(SUPPLIED DATA)
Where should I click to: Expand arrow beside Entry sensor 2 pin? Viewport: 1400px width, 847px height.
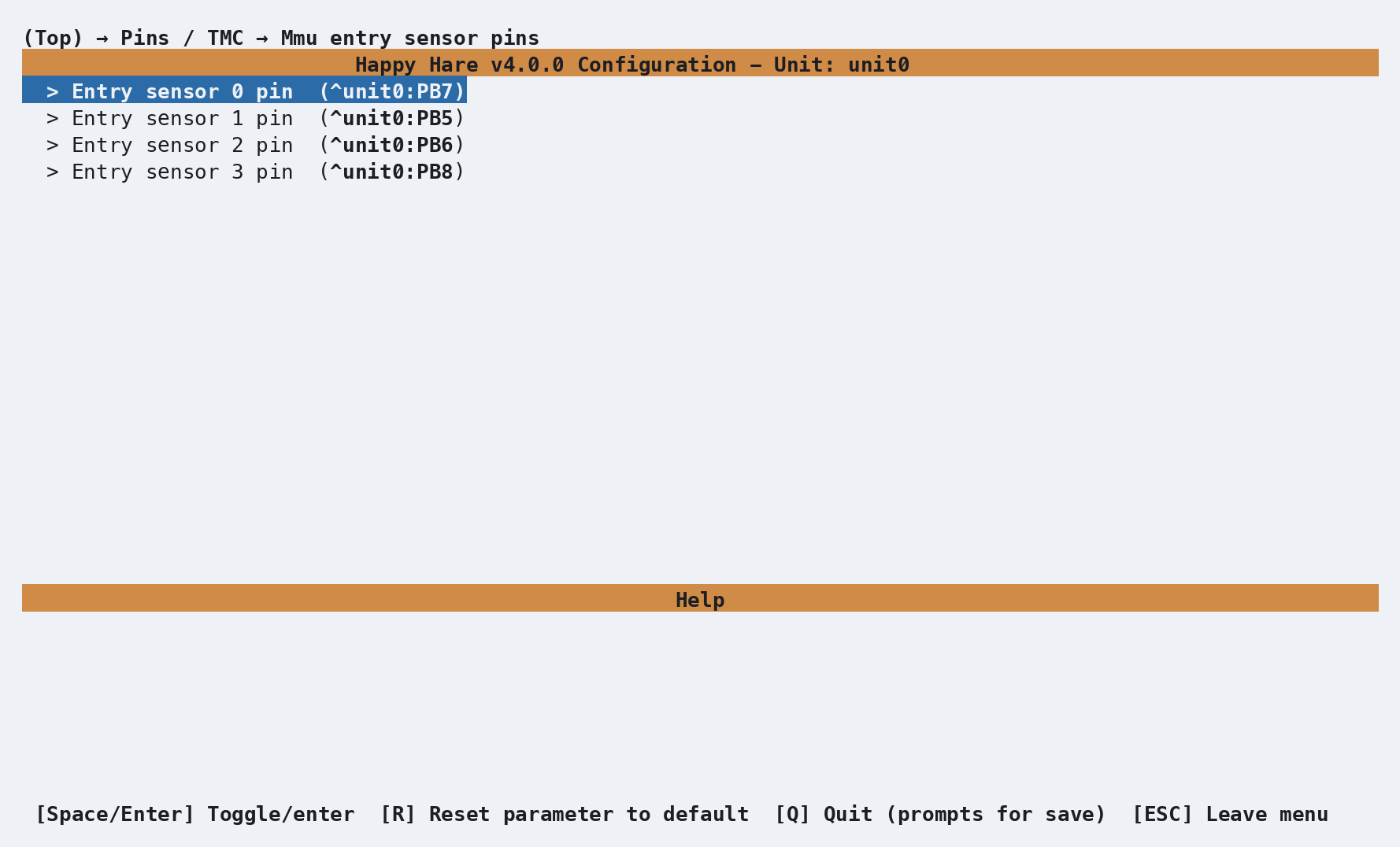[53, 145]
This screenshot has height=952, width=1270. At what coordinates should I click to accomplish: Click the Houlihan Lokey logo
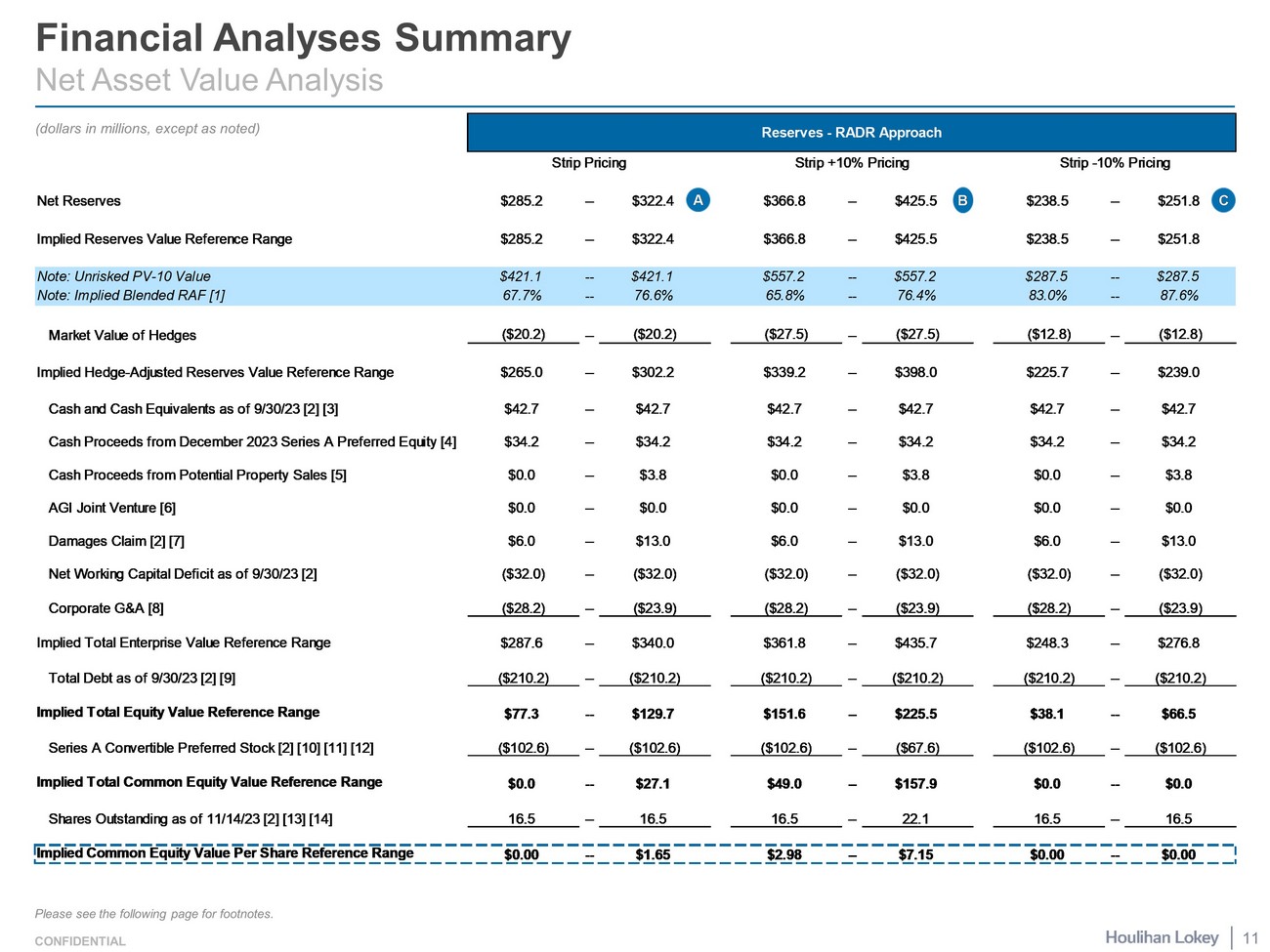(x=1162, y=937)
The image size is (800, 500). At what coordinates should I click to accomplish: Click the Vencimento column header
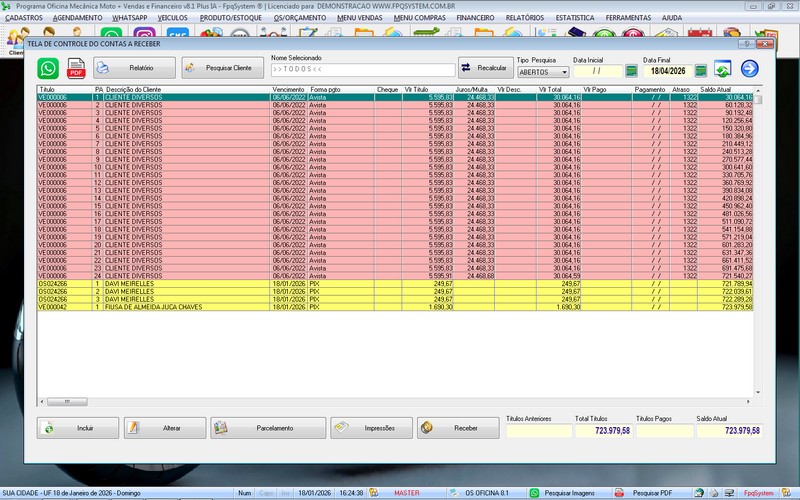coord(288,89)

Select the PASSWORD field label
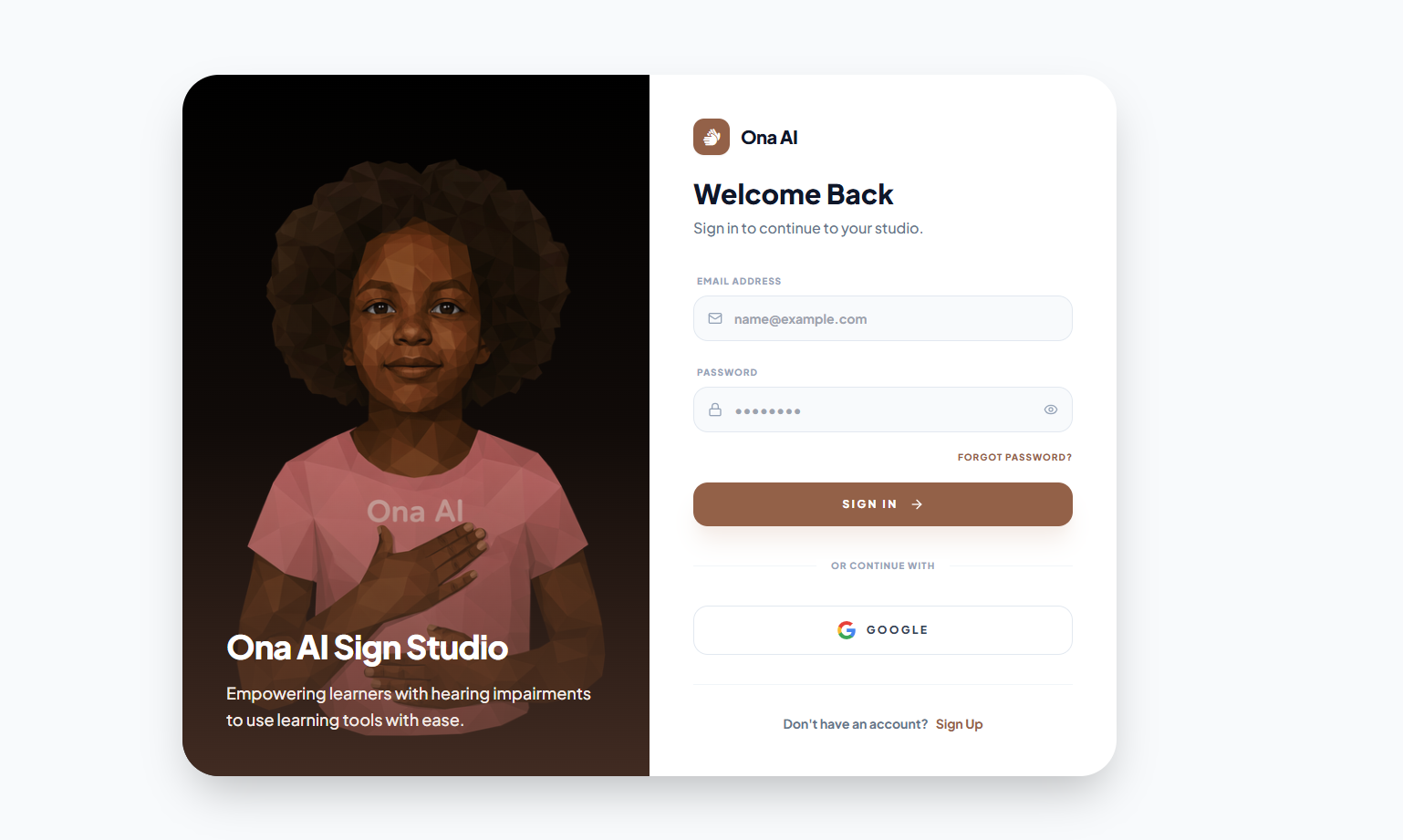tap(727, 372)
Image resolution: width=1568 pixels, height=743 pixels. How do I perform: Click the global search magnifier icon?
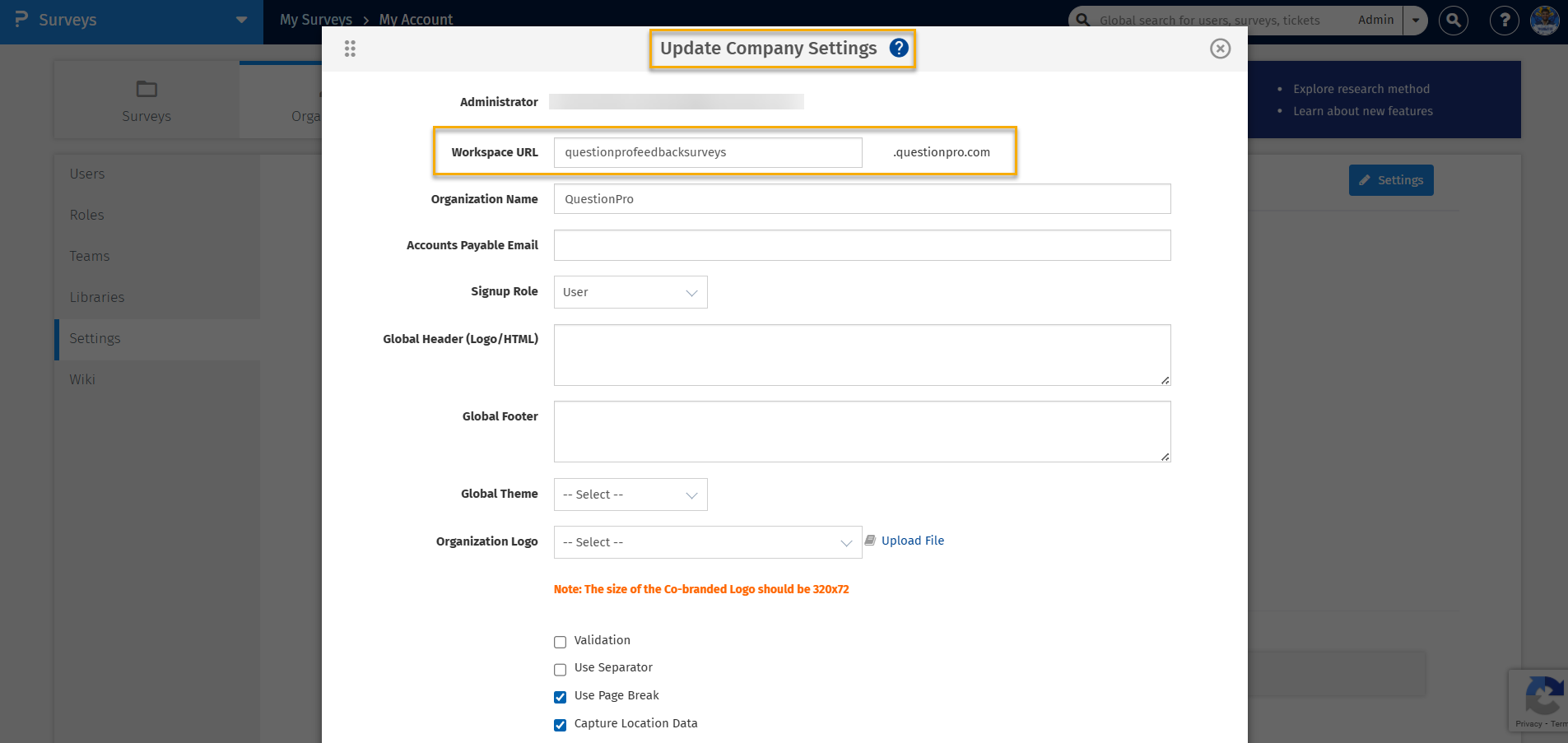click(1083, 20)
(End SUPPLIED DATA)
TO DO:
All entries above should be returned exactly, apart from their pictures.

RESULT OF THE EXERCISE:
Where should I click to: Expand arrow beside Entry sensor 2 pin? Viewport: 1400px width, 847px height.
[53, 145]
This screenshot has height=952, width=1270. At what coordinates should I click to accomplish: Click the Houlihan Lokey logo
(x=1162, y=937)
The image size is (800, 500). At what coordinates should I click to accomplish: Click the Vencimento column header
coord(288,89)

Select the PASSWORD field label
tap(727, 372)
Image resolution: width=1568 pixels, height=743 pixels. How do I perform: Click the global search magnifier icon?
click(1083, 20)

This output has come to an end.